Nonetheless, the two are so well matched that William Wilson, author of The Los Angeles Times Book of California Museums, calls them "the Romeo and Juliet of Rococo portraiture" and notes that their association borders on cliché:

They have decorated cocktail coasters, appeared in advertisements, and stopped the show as the tableaux vivants at the Laguna Beach 'Pageant of the Masters.' For all that, they remain intrinsically lovely…
The continuing popularity of both pictures is based on more than the obvious. The subjects certainly are in the springtime of life, but their freshness is lent a certain poignancy by the rather grown-up garb that suggests both the transience of youth and the attempt to cling to it. Besides, both are extraordinarily fine pictures, easy and dramatic at once.

==In popular culture==
Pinkie is also used as a set decoration in the 1946 American film Margie, and can be seen in the residence of Margie and her grandmother, located on the wall in the sitting room.
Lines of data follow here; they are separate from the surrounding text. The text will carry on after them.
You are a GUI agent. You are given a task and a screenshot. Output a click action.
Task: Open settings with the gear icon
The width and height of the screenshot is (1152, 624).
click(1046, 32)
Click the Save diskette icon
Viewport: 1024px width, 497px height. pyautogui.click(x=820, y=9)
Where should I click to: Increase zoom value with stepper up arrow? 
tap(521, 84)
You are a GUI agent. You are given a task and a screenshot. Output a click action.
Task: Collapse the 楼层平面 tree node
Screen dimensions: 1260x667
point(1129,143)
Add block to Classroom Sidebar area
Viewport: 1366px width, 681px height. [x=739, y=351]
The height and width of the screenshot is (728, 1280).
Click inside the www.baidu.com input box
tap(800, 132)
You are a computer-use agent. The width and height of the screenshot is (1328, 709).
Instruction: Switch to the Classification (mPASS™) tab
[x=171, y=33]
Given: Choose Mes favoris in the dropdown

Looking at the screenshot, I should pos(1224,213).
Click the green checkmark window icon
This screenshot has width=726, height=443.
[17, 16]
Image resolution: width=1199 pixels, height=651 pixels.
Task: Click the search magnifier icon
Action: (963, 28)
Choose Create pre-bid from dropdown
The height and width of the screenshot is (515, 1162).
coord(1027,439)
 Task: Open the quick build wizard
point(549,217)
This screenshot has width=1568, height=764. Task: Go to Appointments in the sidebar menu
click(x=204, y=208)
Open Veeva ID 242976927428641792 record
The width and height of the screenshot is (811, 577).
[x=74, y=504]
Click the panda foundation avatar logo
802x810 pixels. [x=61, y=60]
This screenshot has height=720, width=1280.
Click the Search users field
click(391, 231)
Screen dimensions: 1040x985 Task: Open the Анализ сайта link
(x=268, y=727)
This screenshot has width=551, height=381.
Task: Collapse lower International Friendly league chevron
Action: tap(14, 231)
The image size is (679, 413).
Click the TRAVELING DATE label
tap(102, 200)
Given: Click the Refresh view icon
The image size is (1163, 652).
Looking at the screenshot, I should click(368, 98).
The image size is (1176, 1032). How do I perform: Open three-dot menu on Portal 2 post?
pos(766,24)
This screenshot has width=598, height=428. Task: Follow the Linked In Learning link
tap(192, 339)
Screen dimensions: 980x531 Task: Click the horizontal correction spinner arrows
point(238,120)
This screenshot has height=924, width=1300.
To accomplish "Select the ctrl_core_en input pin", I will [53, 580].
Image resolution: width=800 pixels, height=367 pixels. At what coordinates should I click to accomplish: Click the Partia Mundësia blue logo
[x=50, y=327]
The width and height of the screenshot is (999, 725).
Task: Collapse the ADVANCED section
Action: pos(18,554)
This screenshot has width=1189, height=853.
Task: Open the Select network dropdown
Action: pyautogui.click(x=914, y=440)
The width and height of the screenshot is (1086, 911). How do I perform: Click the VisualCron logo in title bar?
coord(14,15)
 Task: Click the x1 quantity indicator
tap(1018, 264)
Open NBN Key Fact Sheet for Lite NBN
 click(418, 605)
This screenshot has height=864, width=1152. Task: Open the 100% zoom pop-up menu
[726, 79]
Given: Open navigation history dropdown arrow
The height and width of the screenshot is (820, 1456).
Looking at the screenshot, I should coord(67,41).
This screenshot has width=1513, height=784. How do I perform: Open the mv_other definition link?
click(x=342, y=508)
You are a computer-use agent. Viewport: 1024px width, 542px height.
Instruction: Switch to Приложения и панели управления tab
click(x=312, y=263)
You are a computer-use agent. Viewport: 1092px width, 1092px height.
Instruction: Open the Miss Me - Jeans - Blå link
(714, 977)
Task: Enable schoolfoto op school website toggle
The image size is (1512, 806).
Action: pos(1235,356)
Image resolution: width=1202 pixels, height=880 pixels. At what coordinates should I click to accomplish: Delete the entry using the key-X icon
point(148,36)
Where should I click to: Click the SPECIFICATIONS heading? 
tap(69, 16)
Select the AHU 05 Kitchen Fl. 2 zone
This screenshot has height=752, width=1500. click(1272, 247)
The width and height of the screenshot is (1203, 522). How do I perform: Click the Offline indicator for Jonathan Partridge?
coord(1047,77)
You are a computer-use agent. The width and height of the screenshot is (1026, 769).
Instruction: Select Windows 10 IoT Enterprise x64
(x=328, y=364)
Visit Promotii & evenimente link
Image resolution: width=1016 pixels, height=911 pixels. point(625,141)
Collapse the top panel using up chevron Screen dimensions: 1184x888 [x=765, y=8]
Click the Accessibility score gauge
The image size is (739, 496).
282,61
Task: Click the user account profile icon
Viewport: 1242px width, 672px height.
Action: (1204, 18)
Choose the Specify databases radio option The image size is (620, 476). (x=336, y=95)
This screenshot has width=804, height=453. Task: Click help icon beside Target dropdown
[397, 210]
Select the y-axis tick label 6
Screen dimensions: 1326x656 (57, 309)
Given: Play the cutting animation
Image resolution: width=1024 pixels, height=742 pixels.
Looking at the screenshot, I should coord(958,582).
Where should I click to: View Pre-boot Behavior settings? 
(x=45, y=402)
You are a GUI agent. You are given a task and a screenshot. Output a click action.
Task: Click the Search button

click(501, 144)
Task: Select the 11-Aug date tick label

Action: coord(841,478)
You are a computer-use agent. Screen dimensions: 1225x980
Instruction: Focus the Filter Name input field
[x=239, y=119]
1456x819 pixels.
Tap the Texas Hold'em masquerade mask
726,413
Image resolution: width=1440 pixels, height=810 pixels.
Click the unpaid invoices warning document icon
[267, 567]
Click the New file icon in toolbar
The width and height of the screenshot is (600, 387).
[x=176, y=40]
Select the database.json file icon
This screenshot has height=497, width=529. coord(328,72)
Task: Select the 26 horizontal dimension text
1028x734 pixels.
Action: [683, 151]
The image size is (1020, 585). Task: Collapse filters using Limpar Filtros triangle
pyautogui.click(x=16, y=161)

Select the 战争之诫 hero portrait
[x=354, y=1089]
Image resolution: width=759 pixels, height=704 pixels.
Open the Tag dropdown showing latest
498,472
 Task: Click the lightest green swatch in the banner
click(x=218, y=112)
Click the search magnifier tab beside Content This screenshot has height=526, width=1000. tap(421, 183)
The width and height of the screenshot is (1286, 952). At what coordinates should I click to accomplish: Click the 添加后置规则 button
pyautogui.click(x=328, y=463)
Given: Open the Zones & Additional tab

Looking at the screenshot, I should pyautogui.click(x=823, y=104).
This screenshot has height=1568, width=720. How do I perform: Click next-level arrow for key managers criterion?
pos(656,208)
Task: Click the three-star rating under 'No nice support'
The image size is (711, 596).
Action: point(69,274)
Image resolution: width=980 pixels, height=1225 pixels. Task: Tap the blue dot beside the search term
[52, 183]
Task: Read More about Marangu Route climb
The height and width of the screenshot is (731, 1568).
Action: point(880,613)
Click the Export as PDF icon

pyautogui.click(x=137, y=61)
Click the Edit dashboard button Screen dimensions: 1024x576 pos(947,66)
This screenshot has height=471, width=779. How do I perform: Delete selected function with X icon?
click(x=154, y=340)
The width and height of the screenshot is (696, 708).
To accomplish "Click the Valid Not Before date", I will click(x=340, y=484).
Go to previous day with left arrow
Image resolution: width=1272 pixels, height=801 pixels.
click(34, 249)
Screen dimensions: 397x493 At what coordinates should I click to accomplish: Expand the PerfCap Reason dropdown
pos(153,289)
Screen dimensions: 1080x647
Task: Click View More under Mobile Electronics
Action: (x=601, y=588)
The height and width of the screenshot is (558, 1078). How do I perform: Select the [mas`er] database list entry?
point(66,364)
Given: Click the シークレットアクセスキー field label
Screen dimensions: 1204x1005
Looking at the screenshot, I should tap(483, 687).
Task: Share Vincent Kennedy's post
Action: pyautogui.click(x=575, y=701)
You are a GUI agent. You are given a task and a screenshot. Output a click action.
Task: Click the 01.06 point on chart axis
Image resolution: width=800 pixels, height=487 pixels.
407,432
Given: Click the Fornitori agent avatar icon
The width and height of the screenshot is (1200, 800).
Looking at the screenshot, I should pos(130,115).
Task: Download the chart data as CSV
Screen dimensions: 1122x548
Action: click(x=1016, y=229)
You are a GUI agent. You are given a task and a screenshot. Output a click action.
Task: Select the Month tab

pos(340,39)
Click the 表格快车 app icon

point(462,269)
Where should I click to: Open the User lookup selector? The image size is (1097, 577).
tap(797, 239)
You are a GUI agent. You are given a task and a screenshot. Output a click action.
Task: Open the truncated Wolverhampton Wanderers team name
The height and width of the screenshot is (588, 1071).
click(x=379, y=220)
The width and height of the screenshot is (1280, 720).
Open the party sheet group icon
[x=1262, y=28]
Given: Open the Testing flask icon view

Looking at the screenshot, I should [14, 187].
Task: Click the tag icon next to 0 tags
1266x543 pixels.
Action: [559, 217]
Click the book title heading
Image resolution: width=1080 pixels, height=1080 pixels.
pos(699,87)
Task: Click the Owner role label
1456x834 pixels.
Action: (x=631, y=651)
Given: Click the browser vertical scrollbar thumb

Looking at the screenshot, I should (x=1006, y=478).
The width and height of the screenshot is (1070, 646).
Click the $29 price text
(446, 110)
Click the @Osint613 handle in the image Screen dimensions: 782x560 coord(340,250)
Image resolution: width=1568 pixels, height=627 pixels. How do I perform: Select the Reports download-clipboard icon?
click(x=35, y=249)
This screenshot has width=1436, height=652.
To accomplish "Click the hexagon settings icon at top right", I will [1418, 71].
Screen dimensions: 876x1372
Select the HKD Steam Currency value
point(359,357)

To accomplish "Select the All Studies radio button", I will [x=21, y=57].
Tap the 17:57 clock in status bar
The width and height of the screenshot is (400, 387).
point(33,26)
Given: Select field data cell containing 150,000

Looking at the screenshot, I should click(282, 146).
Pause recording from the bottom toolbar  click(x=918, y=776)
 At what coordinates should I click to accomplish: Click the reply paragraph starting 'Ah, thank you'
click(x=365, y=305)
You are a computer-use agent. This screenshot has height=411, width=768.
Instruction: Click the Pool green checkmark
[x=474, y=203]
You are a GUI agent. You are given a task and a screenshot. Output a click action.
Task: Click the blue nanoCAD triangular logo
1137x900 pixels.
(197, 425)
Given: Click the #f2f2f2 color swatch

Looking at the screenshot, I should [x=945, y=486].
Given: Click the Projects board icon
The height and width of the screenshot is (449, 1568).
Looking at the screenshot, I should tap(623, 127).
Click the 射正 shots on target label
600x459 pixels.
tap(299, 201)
Pinkie and The Blue Boy can be seen in the pilot episode of Eerie, Indiana.

Pinkie can be seen hanging on a wall of Gus Fring's apartment, opposite the bathroom entrance, in the Better Call Saul episode "Black and Blue."

The paintings are used as set decorations for many episodes of the American television show Leave It to Beaver. The two paintings are located on the wall immediately to the left and right side of the front door of the family home.

In the film Joker, Pinkie and The Blue Boy are both seen hanging on the wall of Arthur and Penny Fleck's apartment near the television set.